Saturday, April 3, 2010

Yesterday and Today



"Master," she whispered from her place at the foot of my couch.
The day had been long for her. Every day is long for her. She is a slave. I no longer own a brothel full of slaves to put to tasks both menial and mundane. There is only Mina, and she is enough. She wakes at dawn most days, often with a kick to her flank. I suppose I am strict. I have been many things to slaves in the past. Harsh, at times. Loving, at others. Understanding, on one hand. Unreasonable, on the other. I have walked hand in hand with a girl down a public street, illiciting murmurs of 'coddler' from the more judgmental of my peers. I have walked down that same street with a girl bent at the waist, her head to my hip and her hair grasped roughly in my fist. I have had girls branded, and chosen not to do so with others. I have freed a slave or two in my day, and kept others in the most abject positions on my chain with little or no hope for a better lot in life, let alone the notion of existence out of the collar.
"Please have me," she begged, tears welling.
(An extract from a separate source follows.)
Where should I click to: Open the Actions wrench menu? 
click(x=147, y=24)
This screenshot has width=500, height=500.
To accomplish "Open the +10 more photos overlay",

I have had slaves intensely devoted to me, and others that I frustrated so deeply that they ran from me. Of those that ran, I hunted a few. Others, I let run. I have had women that were nothing more than physical diversions, used for the desire their scent and their curves provoked in me. I have had others that I enjoyed speaking with, at length, on a variety of subjects. These were women that were obviously thoughtful, and laudably intelligent before they became the property of men. I have taught whores and barbarians to read and write The Language, and play musical instruments. A few times in my life, I allowed a mere slave girl to assume the role of 'every woman' to me. I took the time to learn everything about her, physically and emotionally, stripping her bare before me, leaving her utterly vulnerable beneath me.
"Please," she said.
Her cheek was on the bare floor, staring boldly at me. She was nude. Her shoulders were low and her hips were high. After an exhausting day, she was yet restless. She wound the heavy chain I secure her with about her body, circling her waist with it. There are times she fights me, asks too many questions of me. There are times she earns the whip that I put to her on a regular basis. And there are times she simply submits, both to me and to herself. Mina is not very good, but she is hungry. And she is learning.